** Your objective **
Go through the data and copy each line where the word "will" shows up.

** Records for the exercise **
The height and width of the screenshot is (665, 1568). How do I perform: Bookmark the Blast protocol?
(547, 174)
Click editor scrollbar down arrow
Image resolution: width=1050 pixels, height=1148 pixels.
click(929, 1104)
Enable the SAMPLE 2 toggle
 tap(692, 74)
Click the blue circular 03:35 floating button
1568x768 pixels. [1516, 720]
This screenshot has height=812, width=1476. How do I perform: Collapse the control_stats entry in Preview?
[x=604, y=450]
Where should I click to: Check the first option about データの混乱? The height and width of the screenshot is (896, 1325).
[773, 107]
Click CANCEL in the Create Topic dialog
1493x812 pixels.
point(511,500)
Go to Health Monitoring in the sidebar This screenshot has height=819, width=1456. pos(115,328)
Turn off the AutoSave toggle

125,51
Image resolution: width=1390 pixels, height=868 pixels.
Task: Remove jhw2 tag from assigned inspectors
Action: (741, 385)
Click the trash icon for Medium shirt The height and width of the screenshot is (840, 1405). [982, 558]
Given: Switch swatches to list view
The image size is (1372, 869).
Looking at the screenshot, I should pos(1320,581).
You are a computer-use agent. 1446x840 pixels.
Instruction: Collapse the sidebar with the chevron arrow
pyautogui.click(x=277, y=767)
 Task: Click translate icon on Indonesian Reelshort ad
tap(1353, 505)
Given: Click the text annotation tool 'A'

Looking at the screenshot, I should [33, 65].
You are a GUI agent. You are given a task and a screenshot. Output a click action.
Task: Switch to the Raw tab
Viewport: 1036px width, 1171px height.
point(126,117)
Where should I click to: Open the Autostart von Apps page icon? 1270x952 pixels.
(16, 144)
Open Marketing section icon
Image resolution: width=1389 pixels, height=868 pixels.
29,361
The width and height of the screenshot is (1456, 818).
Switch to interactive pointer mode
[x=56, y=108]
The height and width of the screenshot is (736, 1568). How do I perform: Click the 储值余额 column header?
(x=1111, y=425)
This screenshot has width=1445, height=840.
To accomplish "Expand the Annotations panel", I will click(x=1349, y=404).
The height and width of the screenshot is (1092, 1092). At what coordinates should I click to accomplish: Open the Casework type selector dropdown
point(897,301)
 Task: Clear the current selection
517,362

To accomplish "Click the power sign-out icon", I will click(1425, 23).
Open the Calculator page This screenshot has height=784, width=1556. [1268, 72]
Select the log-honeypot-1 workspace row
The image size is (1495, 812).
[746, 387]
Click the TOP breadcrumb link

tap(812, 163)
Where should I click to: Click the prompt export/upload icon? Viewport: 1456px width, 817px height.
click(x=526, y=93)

** Exercise output **
To accomplish "Expand the Annotations panel", I will click(x=1349, y=404).
To accomplish "Click the power sign-out icon", I will click(1425, 23).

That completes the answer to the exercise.